Element and text location data
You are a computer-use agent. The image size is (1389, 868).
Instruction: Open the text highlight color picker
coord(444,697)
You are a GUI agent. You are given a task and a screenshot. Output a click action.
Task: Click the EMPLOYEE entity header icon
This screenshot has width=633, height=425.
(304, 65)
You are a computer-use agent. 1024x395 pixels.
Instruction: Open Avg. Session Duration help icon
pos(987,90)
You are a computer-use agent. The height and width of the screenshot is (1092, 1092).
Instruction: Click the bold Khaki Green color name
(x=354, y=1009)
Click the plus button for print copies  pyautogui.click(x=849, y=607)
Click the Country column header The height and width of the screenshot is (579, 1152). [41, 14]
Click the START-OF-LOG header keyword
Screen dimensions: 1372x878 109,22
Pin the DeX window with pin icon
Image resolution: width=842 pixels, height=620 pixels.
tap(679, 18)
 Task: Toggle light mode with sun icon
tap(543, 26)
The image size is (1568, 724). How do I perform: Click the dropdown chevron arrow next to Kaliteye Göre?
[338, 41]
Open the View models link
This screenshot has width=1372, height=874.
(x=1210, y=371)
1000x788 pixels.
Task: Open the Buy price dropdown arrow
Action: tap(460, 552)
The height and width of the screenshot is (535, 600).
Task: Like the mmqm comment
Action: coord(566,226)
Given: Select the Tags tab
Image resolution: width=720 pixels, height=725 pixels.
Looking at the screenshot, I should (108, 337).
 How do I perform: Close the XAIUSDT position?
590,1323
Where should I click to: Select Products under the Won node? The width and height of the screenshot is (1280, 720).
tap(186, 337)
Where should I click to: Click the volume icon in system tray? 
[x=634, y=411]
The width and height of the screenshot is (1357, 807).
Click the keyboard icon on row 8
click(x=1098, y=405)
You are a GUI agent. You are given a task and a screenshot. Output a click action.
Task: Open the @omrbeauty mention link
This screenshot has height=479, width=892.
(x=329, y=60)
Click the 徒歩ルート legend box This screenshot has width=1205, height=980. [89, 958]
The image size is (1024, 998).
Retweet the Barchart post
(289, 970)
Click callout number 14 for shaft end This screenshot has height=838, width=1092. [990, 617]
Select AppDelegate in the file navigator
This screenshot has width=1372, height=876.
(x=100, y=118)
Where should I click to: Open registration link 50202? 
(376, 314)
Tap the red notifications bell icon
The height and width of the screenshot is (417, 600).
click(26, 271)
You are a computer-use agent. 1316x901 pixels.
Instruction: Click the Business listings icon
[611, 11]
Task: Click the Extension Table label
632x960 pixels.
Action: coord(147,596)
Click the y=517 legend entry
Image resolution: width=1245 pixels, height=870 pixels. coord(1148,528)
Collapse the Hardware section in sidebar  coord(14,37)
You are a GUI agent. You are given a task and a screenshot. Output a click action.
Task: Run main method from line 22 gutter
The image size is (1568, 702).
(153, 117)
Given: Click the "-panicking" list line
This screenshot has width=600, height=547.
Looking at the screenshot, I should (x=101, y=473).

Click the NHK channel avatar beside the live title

What you have to do:
Write out the stretch of the data from the line containing "Where should I click to: Click" through the line containing "click(x=1098, y=405)", copying each line exactly.

Result for this exercise:
Where should I click to: Click the volume icon in system tray? 
[x=634, y=411]
The width and height of the screenshot is (1357, 807).
Click the keyboard icon on row 8
click(x=1098, y=405)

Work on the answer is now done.